Opening the "Black Box" Underlying Barriers to the Use of Canine Induced Pluripotent Stem Cells: A Narrative Review.

Induced pluripotent stem cells (iPSCs) are produced by resetting the epigenetic and transcriptional landscapes of somatic cells to express the endogenous pluripotency network and revert them back to an undifferentiated state. The reduced ethical concerns associated with iPSCs and their capacity for extensive self-renewal and differentiation make them an unparalleled resource for drug discovery, disease modeling, and novel therapies. Canines (c) share many human diseases and environmental exposures, making them a superior translational model for drug screening and investigating human pathologies compared to other mammals. However, well-defined protocols for legitimate ciPSC production are lacking.
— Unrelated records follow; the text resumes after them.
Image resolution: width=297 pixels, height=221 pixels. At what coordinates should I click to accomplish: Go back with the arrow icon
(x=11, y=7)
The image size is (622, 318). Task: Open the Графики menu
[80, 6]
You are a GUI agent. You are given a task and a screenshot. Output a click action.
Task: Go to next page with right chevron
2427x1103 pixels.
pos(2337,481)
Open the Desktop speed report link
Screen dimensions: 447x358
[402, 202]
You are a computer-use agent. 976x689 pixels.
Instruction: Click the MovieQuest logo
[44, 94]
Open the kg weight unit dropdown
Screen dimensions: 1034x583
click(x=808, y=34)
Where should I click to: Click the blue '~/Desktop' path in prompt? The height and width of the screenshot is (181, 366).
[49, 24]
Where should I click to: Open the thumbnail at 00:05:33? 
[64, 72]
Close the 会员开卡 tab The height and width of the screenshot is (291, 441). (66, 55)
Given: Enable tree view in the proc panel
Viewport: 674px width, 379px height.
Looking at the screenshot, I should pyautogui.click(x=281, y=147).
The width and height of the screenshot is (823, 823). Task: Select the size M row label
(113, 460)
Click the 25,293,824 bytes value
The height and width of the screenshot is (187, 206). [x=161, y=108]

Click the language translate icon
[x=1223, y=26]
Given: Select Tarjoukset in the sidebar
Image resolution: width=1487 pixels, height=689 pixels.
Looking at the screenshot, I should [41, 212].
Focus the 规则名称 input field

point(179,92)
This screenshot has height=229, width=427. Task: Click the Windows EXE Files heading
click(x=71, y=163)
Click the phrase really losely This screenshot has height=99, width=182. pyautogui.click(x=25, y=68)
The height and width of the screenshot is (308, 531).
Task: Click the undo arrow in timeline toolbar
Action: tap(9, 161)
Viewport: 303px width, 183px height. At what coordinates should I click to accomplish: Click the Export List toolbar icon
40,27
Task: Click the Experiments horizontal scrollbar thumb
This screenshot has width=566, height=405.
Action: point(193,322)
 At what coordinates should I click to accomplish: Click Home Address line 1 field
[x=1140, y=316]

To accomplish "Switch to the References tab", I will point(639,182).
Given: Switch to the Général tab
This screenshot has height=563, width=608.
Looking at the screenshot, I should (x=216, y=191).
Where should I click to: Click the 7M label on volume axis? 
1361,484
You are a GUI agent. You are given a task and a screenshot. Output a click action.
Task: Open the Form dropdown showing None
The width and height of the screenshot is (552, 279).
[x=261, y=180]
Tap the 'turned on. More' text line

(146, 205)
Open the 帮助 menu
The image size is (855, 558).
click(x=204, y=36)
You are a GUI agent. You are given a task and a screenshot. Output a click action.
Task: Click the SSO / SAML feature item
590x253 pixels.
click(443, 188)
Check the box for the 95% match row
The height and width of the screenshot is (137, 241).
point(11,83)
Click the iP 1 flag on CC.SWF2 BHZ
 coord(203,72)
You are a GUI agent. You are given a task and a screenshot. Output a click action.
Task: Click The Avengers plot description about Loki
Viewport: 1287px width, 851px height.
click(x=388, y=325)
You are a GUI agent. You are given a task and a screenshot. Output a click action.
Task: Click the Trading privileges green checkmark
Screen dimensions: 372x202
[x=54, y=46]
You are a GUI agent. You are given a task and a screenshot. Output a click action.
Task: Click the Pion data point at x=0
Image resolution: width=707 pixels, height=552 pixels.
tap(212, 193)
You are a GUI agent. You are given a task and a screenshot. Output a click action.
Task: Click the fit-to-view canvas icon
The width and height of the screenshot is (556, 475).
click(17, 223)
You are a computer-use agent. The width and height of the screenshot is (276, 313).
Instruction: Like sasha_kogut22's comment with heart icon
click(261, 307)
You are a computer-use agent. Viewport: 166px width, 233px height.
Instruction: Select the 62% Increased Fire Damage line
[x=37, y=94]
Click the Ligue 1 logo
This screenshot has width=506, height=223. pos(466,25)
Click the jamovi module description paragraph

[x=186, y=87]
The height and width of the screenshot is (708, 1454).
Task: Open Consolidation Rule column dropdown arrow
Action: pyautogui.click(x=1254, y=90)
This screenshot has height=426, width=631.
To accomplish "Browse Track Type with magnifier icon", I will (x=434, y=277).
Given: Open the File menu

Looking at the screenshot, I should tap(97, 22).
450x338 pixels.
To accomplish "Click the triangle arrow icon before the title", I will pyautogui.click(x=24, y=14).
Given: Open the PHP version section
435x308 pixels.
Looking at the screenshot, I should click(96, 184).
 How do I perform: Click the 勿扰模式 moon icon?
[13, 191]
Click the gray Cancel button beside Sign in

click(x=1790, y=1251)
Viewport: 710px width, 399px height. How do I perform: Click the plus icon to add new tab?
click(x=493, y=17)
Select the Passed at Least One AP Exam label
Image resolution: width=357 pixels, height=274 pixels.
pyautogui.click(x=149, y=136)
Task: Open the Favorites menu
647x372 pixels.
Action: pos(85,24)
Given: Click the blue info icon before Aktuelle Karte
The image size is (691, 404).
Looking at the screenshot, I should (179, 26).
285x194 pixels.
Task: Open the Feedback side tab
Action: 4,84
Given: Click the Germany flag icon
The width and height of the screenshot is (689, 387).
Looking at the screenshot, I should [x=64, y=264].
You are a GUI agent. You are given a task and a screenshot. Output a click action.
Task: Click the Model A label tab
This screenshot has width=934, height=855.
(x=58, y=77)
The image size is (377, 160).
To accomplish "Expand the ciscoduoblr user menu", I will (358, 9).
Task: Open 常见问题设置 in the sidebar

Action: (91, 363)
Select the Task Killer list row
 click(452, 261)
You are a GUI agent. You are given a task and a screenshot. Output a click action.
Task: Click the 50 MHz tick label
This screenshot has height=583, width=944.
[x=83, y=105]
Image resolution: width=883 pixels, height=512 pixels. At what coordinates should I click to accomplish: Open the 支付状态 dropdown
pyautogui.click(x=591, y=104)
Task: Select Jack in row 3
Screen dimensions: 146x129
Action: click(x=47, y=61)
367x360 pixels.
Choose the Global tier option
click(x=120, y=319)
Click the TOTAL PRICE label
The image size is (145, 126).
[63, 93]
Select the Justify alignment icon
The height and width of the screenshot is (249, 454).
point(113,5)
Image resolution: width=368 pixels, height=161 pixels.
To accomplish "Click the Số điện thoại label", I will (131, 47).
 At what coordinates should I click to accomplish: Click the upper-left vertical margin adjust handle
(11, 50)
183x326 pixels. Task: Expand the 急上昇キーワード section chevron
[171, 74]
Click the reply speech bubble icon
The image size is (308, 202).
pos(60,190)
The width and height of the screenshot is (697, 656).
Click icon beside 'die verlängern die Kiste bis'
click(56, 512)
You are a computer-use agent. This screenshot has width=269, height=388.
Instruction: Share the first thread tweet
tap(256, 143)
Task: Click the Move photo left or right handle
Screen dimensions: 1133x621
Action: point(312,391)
Problems during canine somatic cell reprogramming (SCR) yield putative ciPSCs with incomplete pluripotency, at very low efficiencies. Despite the value of ciPSCs, the molecular mechanisms underlying their unsuccessful production and how these may be addressed have not been fully elucidated. Factors, including cost, safety, and feasibility, may also limit the widespread clinical adoption of ciPSCs for treating canine disease. The purpose of this narrative review is to identify barriers to canine SCR on molecular and cellular levels, using comparative research to inform potential solutions to their use in both research and clinical contexts. Current research is opening new doors for the application of ciPSCs in regenerative medicine for the mutual benefit of veterinary and human medicine.